As mentioned previously, the development of high-speed cutters has improved safety by reducing traction exerted by the cutting instrument on the retina when cutting close to the retinal surface. This allows the surgeon to perform vitreous “shaving” to remove residual anterior vitreous near the vitreous base and to more easily remove epiretinal fibrovascular tissue from the retinal surface. Previously cutting speeds typically used were in the range of 400 to 600 cuts per minute, whereas current technology allows cutting speeds of 1,200 to 2,400 cuts per minute. High-speed cutters have made possible a modification of delamination where nearly complete removal of all fibrovascular tissue is possible without the use of scissors or blades. In this technique, fibrovascular membranes are first segmented with the vitrectomy cutter between epicenters of epiretinal proliferation (Figure 4A). Next the remaining proliferative tissue is removed up to the epicenter. Finally, the high-speed vitreous cutter is used to shave the remaining tissue from the retinal surface (Figure 4B). Diathermy is often needed to coagulate the epicenters that have been shaved. Using this technique a nearly complete removal of proliferative membranes can be achieved without the risk of inadvertent retinal damage from sharp blades or scissors.
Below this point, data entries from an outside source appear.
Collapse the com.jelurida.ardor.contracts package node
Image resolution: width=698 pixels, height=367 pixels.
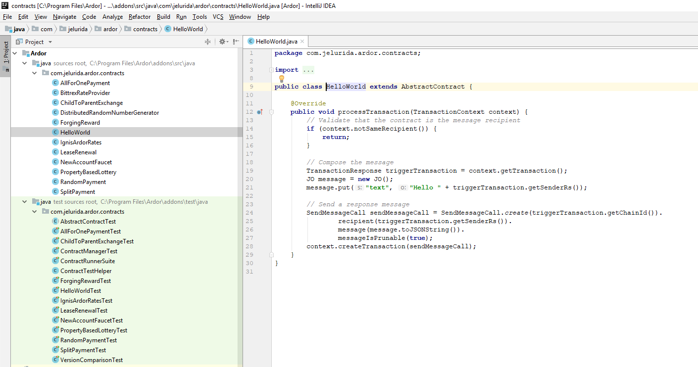point(35,73)
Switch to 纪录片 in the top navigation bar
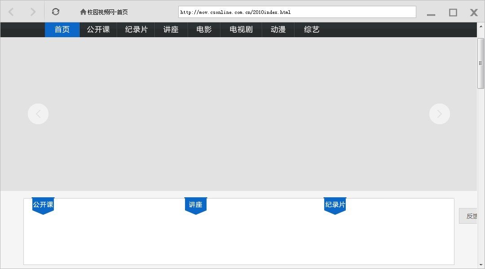The width and height of the screenshot is (485, 269). pos(136,30)
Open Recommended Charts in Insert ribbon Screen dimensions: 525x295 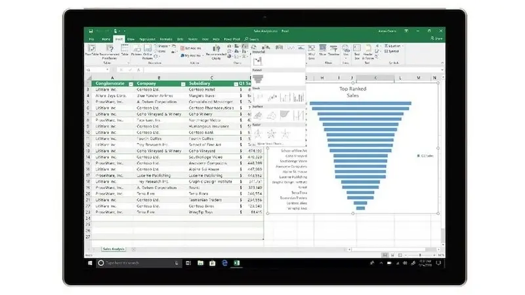pos(216,52)
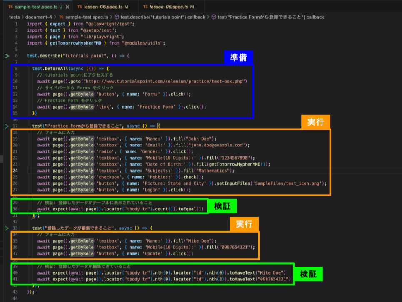Run the test.describe block at line 6
Image resolution: width=402 pixels, height=302 pixels.
coord(7,56)
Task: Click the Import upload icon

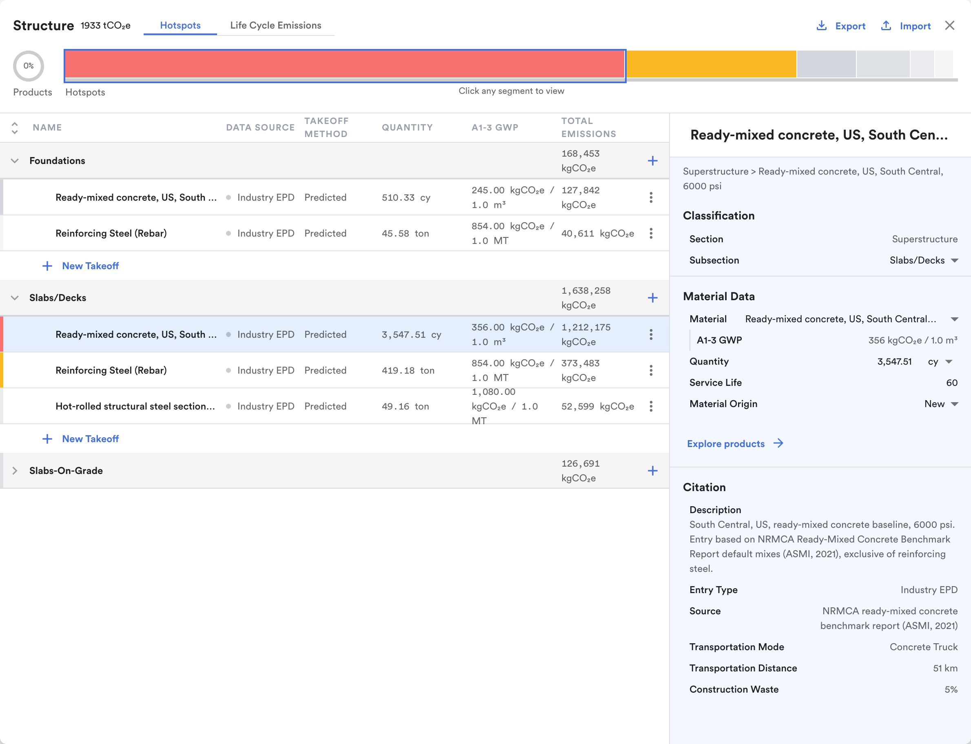Action: tap(886, 26)
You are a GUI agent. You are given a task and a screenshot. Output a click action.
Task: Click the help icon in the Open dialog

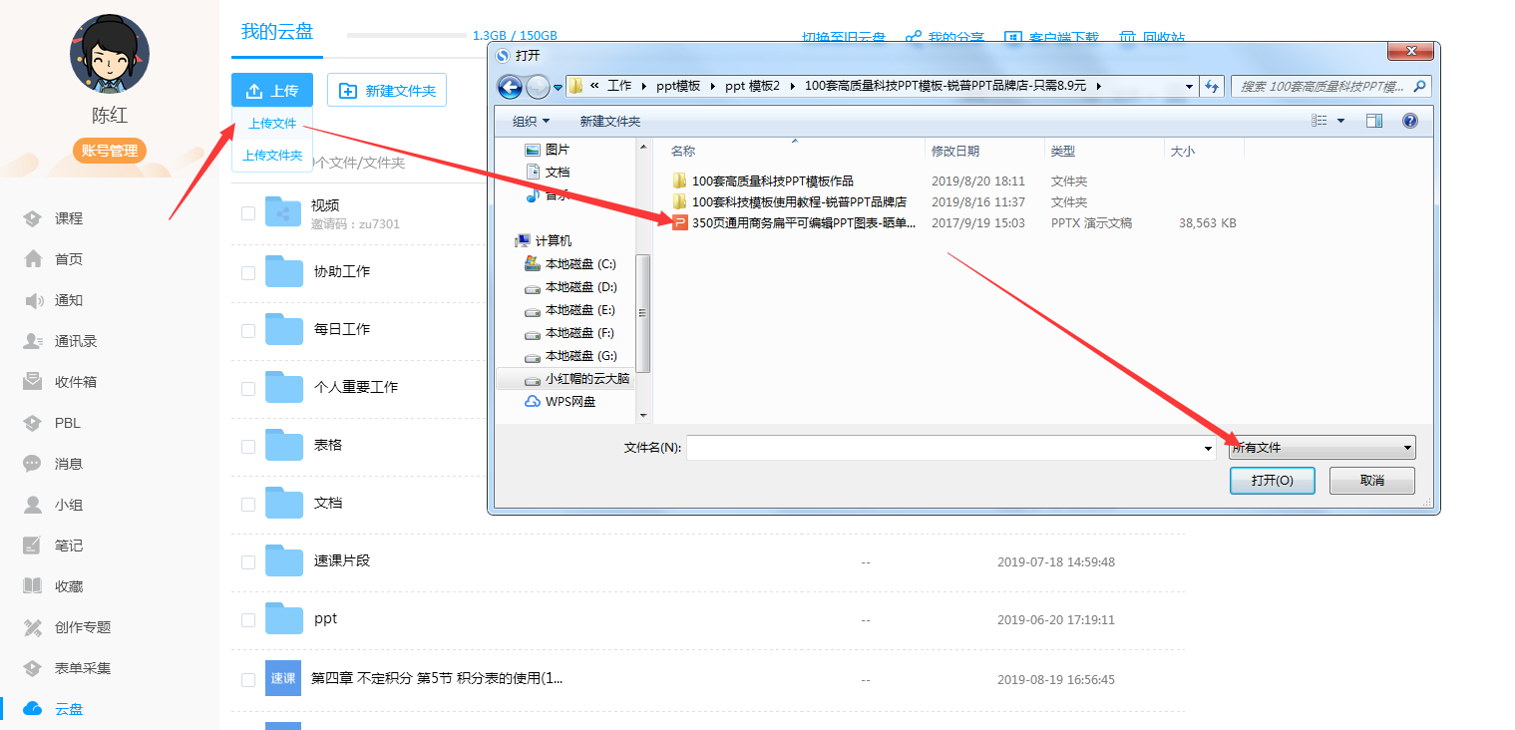(x=1409, y=120)
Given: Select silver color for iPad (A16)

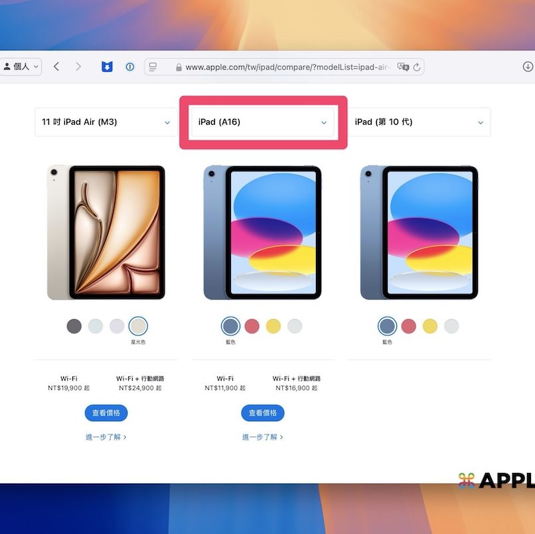Looking at the screenshot, I should (x=295, y=326).
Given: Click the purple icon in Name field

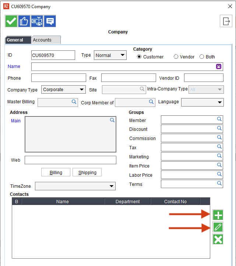Looking at the screenshot, I should (x=219, y=67).
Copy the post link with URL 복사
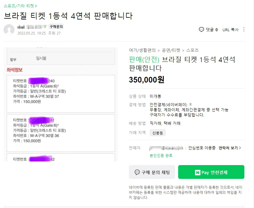 point(231,30)
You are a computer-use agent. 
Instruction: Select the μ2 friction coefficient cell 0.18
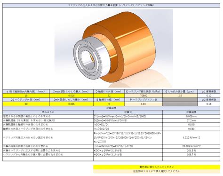pos(209,104)
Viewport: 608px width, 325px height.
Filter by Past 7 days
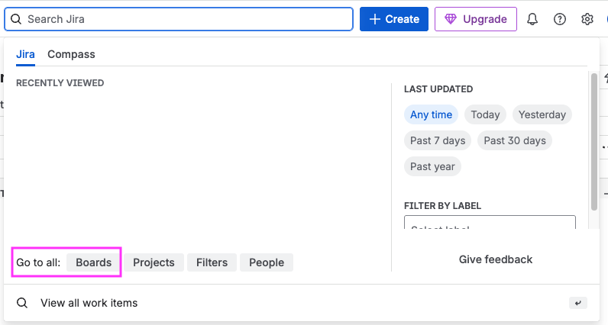point(438,140)
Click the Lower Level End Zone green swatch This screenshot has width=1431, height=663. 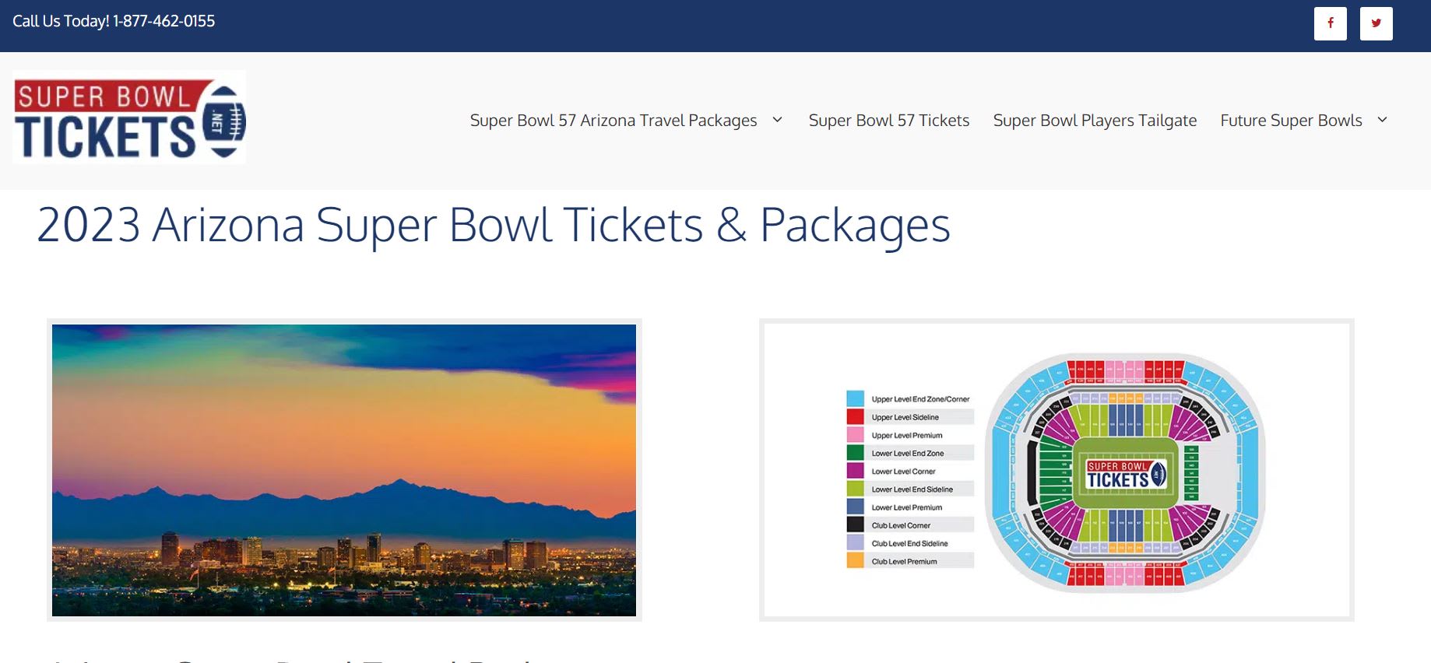coord(855,453)
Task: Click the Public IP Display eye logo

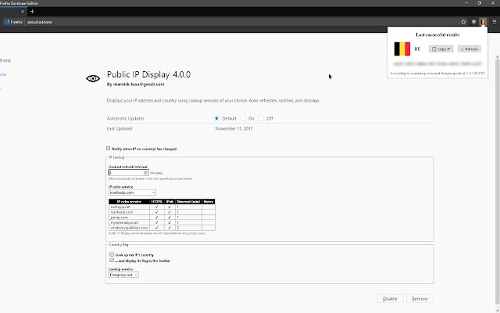Action: [x=93, y=78]
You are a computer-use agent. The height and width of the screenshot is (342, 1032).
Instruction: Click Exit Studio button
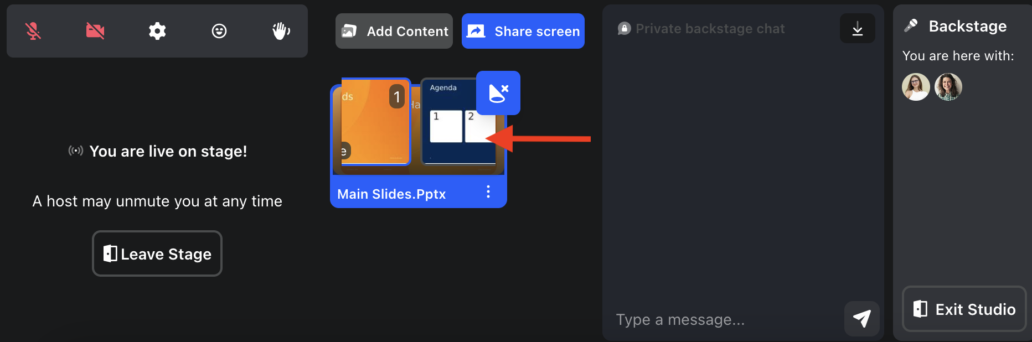click(964, 309)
The development of smaller instruments and specialized cannula systems has made possible sutureless transconjunctival pars plana vitrectomy. The most common systems use 25-gauge cannulas placed directly through the conjunctiva and sclera utilizing sharp trochars that are removed after placement of the cannulas. Larger 23-gauge transconjunctival vitrectomy systems have also been developed. Specially designed instruments that fit through these small cannulas include illumination and endolaser probes, microforceps and scissors, retinal pics, soft-tipped cannulas, and infusion cannulas. The main advantages of transconjunctival sutureless vitrectomy are the time savings during the surgery and reduced postoperative recovery time. Disadvantages include difficulty in manipulating the eye due to the small size and flexibility of the instruments and a limited choice of instruments that will fit through the cannulas. Initially a lack of instruments small enough to fit through 25-gauge cannulas severely limited the use of this technology in diabetic vitrectomies. Now, however, most instruments commonly used in diabetic vitrectomy are available in 25 gauge. This has led to a rapid increase in the use of small-gauge instrumentation. Other potential disadvantages of sutureless vitrectomy might include an increased risk of iatrogenic retinal tears associated with vitreous incarceration in the sclerotomies due to incomplete anterior vitreous removal and a possible increased risk of postoperative endophthalmitis due to sclerotomy wound leaks. In general, 25-gauge vitrectomy is most applicable for less complicated diabetic vitrectomies, whereas traditional 20-gauge vitrectomy techniques are generally recommended for more complicated cases such as those involving extensive epiretinal proliferation, combined traction/rhegmatogenous detachment, or combined PDR/proliferative vitreoretinopathy.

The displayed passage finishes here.